As you read this I will be somewhere between Cornwall and Bristol I imagine, but I did want this to go out today as it’s my 5 month PIP-iversary today. Hurrah!
Well, now, let’s be fair. It’s five months since my claim was opened. It’s only FOUR months since I sent it back to the DWP so they could throw it at ATOS to wait in a large pile for months. Because I wouldn’t want the DWP to look like they were taking an excessively long time about it or anything.
In those four months:
- I have received a diagnosis of fibromyalgia
- I have gone onto and off medications.
- I have gained symptoms that are completely different from the ones that I put on the form
- I have stopped being able to do things that I could do when I filled in the form
- I can’t walk as well as I could
- I can’t drive as well as I could
- I’ve got a better idea of my “base line” and what my “flare” times are like, and it’s a lot worse than I thought
So, long story short, what’s on that form bares a passing resemblance to me in January 2014. It really doesn’t bear any resemblance to me in June 2014. Unsurprisingly.

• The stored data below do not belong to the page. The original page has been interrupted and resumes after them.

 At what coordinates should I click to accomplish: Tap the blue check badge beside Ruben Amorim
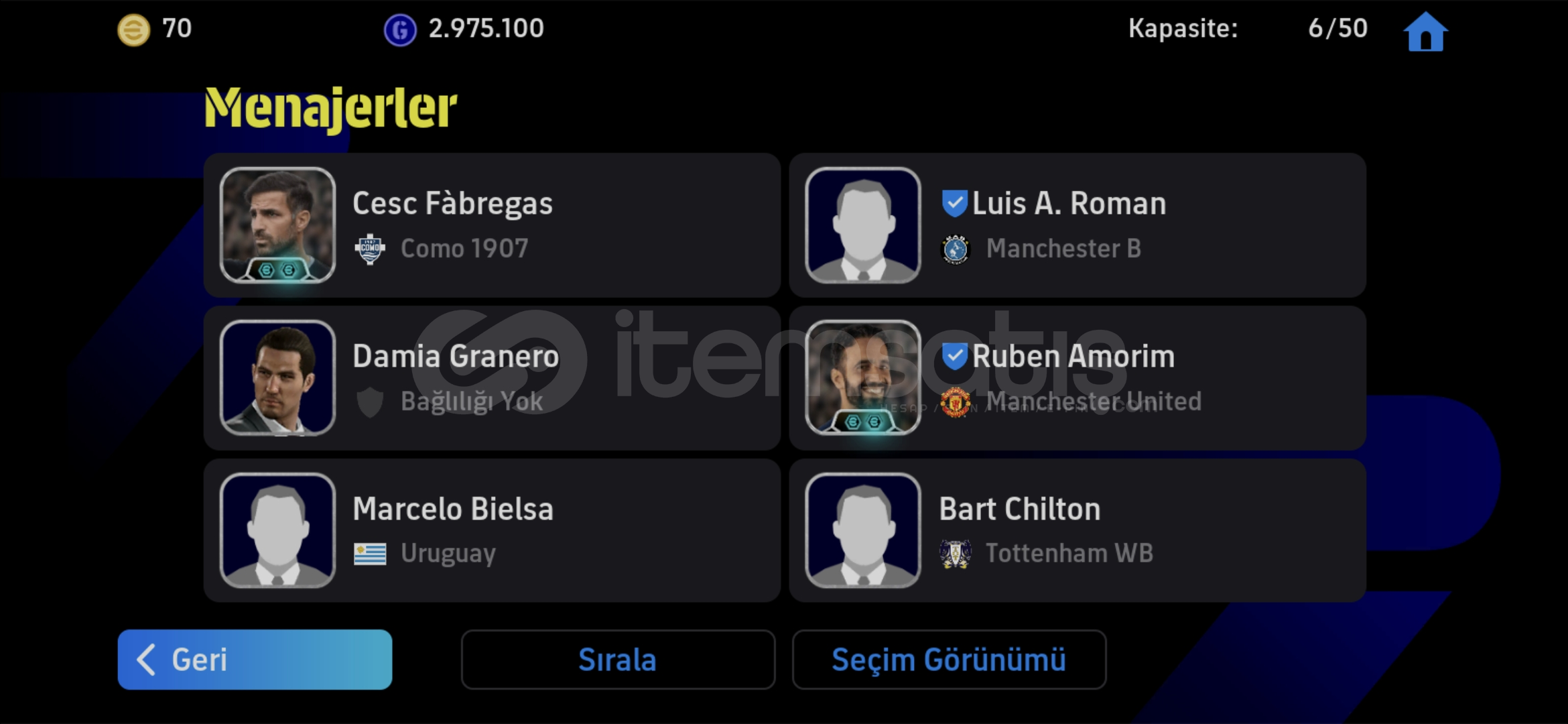(954, 357)
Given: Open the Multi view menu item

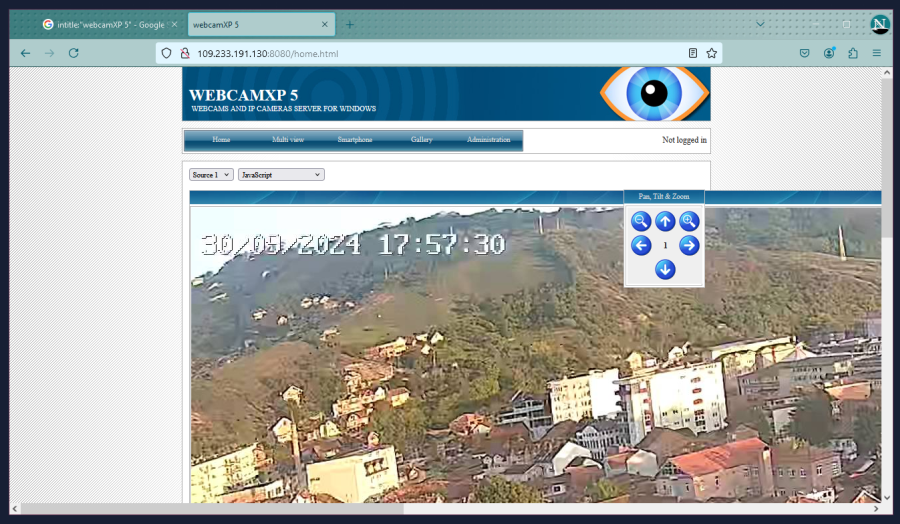Looking at the screenshot, I should tap(288, 140).
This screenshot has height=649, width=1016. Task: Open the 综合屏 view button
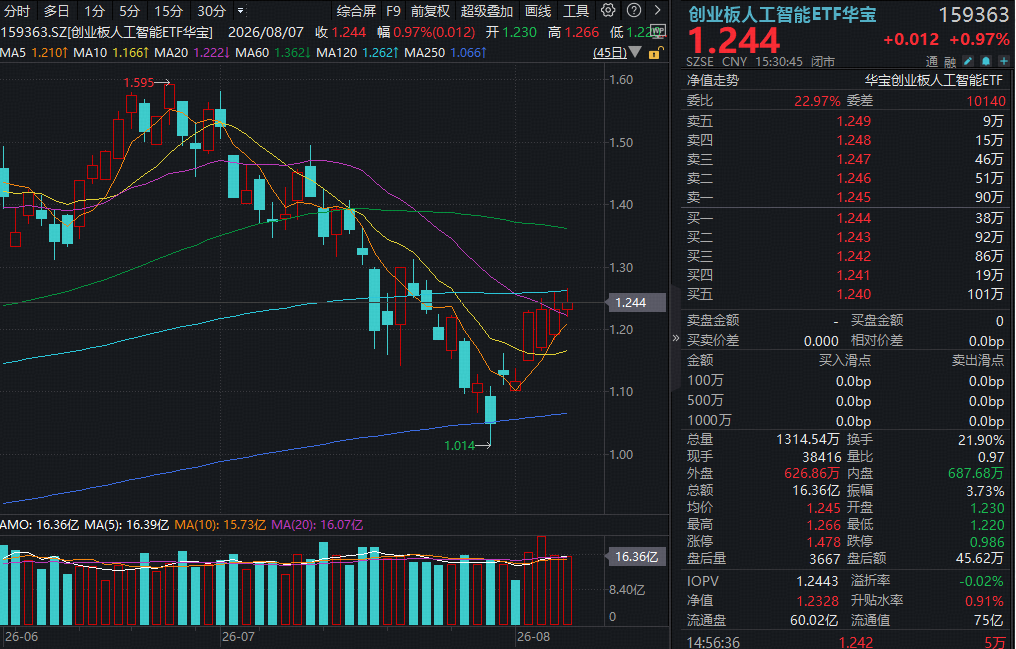(356, 11)
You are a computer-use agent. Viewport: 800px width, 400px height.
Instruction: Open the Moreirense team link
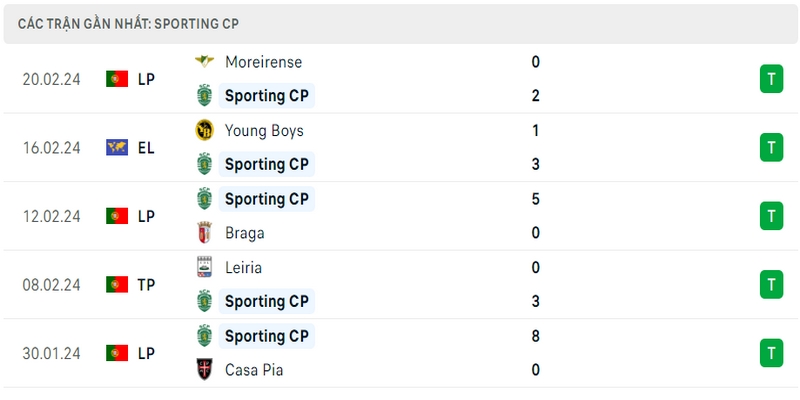(263, 62)
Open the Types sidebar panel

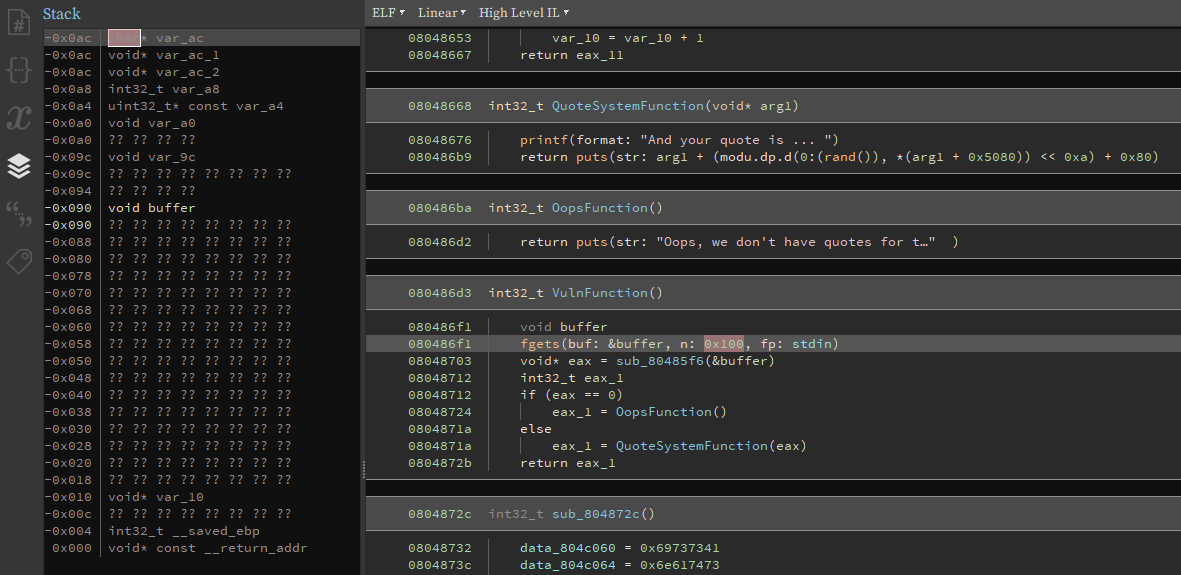tap(19, 69)
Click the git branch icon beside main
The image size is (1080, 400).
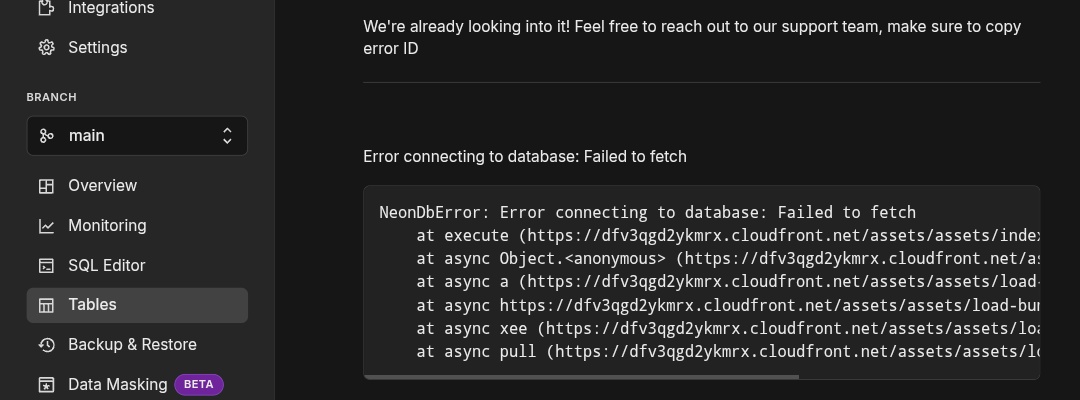point(46,136)
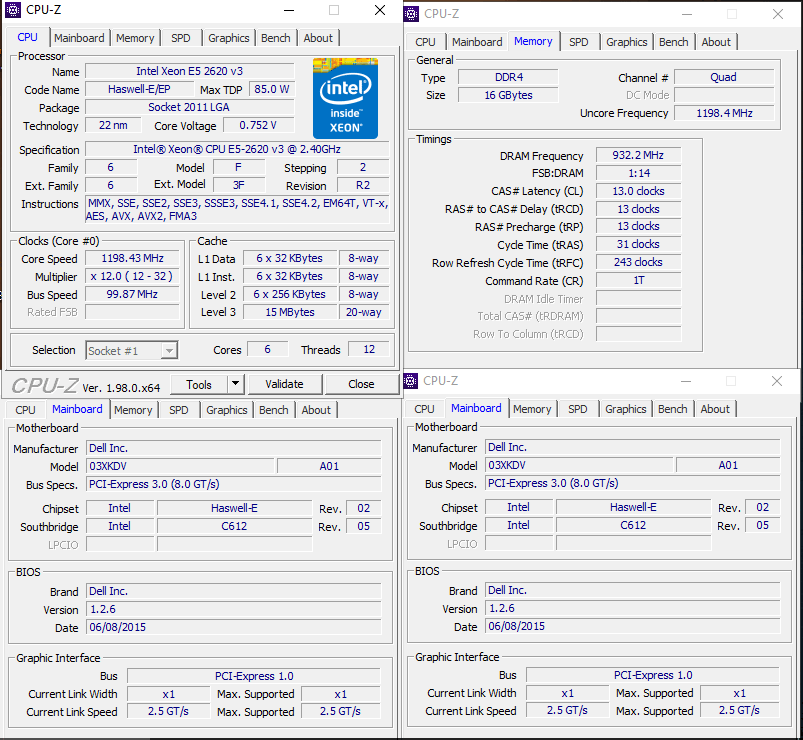This screenshot has width=803, height=740.
Task: Click the CPU-Z icon in Memory window title bar
Action: 411,14
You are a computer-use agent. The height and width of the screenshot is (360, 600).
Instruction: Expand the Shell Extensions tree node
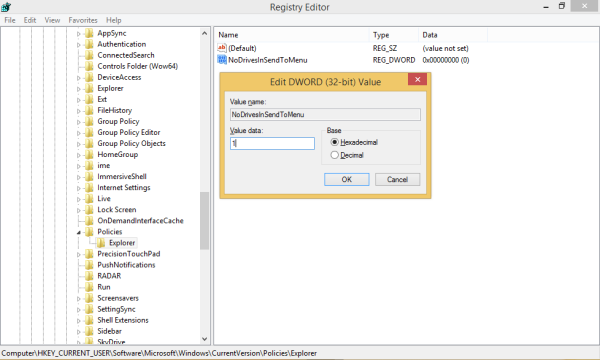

But when I finally do get the letter that says they want to poke at me and see if I am what I say I am, they’re going to base their assessments on what I said in January. And then when I get a letter saying I’m not eligible for PIP (I am both realistic in my thinking and looking to the worst outcome as to not disappoint myself) I will have to appeal with my new situation, my new medications, my new symptoms. So they can take another 6 months to look at it. By which point it will more than likely have changed again.
Do you ever get the feeling you’re chasing your tail? That you’re running round in circles?
At some point this week I will call the DWP, again, and see if my form has seen any daylight since February. And then I’ll wait another month.
My PIP application and OT referral were submitted in February. I don’t expect to hear anything soon.
Various doctors (and a practice nurse) at my GP surgery have told me to increase, then decrease, then increase my medication. I am in constant pain but won’t be given stronger painkillers. I am in constant pain but am not allowed a referral to the pain clinic until I’ve been on my current medication (amatriplyline, 50mg) for a month, and then I have to try another medication (gabapentin), and then I might be allowed a referral. I am currently not under the care of any specialists.
I’ve realised I cannot do the work I so desperately want to do because I will not be able to manage it. I cannot get out of the house because I can’t drive very frequently any more, and leaving the house exhausts me. I am not eligible for social care.
So I can’t work, I’m in constant pain and I’m refused better pain medication or access to specialist care.
Exactly what the hell am I supposed to do now?